07 enero 2008

Mi Casa vacía


Regresando del largo viaje olvidado, encuentro en mi casa vacía, migajas de pan, tal vez seria un señuelo para que supiera que el silencio me había visitado, que la tristeza lo había seguido y que sin duda la pena vino con ellos.

Mi casa vacía que de apoco nunca tuvo nada, y que del todo el algo se escondió, cuando llegue, hacia frío y la madera lloraba lagrimas de barniz, lloraba sin decir nada para que yo no la viera, el ruiseñor sin comida quedo y mato a la ventana sin sonidos, las velas se suicidaron en serie pues su mayor amante ya nunca vino ni las encendió.

Las puertas que nunca tuve, se amarraron a las paredes continuas y sin vacilar el techo quedo colgado por la sorpresa de verme, las escaleras, ¡mis escaleras!, ya no subían ni bajaban, pobre de ellas los pasos en seco la asesinaron lentamente.

Mi casa vacía nunca tuvo esa luz de cuarzo que dan los ejemplares calidos de las bombillas, “las catacumbas se ven mejor” decía el aire mientras rozaba mi cara, el olor a tierra mojada derretía a mis sentidos convirtiéndolos en un ir y venir de sensaciones olvidadas y precarias.

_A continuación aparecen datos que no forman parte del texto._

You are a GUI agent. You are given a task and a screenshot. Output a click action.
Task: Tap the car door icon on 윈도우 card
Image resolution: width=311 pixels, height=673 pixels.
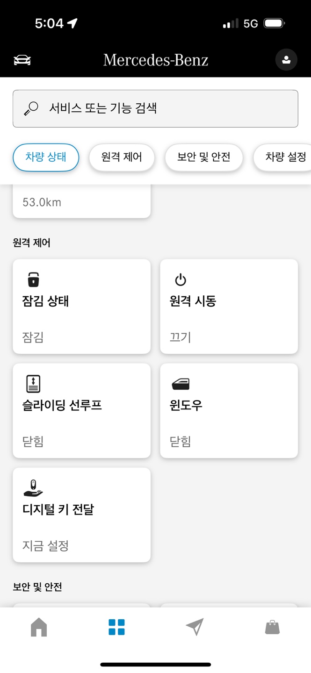181,384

Sin duda lo ejemplar de la estancia es la incomodidad que ella misma hacia sentir, las expresiones de singular dolor me recordaban lo ineficiente del miedo en mi corazón cobijado y sin frío, cadente de toda aquella decadencia que el recuerdo vomitaba en una esquina la misma noche donde la luna hacia de pedestal para vacilaciones y encuentros extraños que marcaban los cambios de mis sentimientos.

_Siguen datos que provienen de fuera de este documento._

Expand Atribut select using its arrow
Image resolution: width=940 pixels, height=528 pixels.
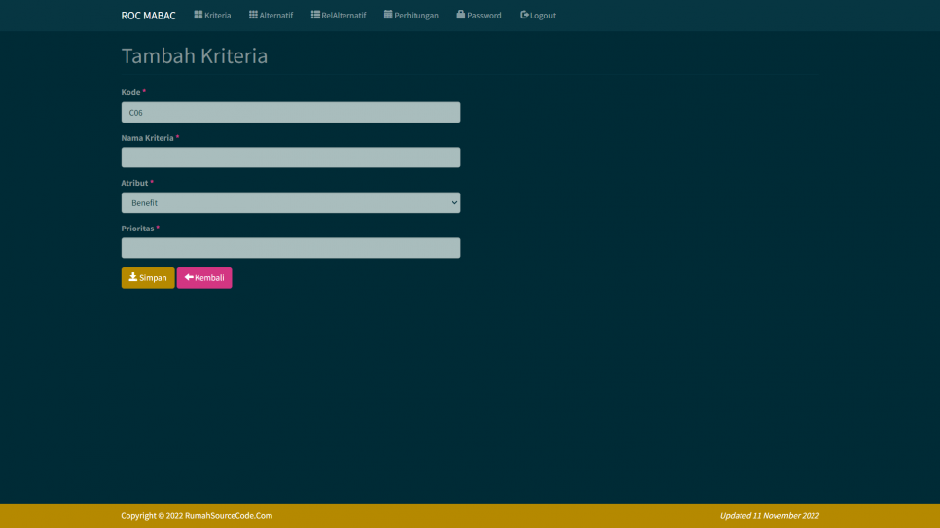point(453,203)
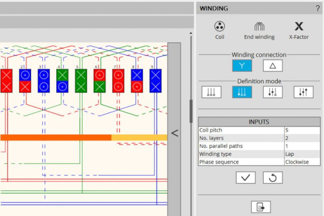Reset inputs with the circular arrow button
This screenshot has width=324, height=216.
pyautogui.click(x=273, y=178)
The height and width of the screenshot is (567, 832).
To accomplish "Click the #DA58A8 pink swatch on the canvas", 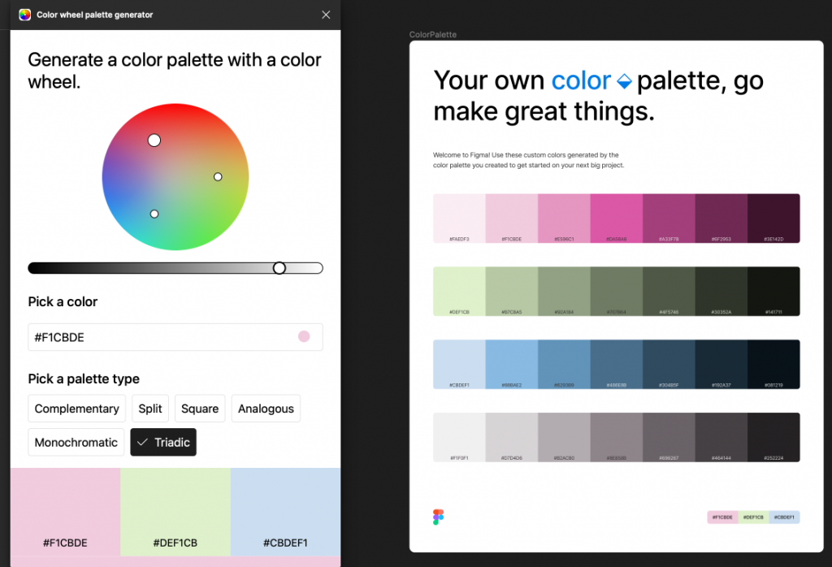I will (616, 217).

Las veces que no la pude entender, lloraba y lamentaba mi comportamiento. ¿Carecía yo de esa esencia para que la cima del balcón no saltara y me aplastara en segundos de fina estupidez? ¿Necesitaba por cuanto una mejor estrategia de razonar y de deducir? ¿O era que mi pensar era tan inequívoco que ni yo mismo podía comprender a mi propia cubierta?

Sin más, prepare un elipsis y soñé que la compañía de mi casa siempre fue la derrota de las ganas encontradas en mi viaje olvidado.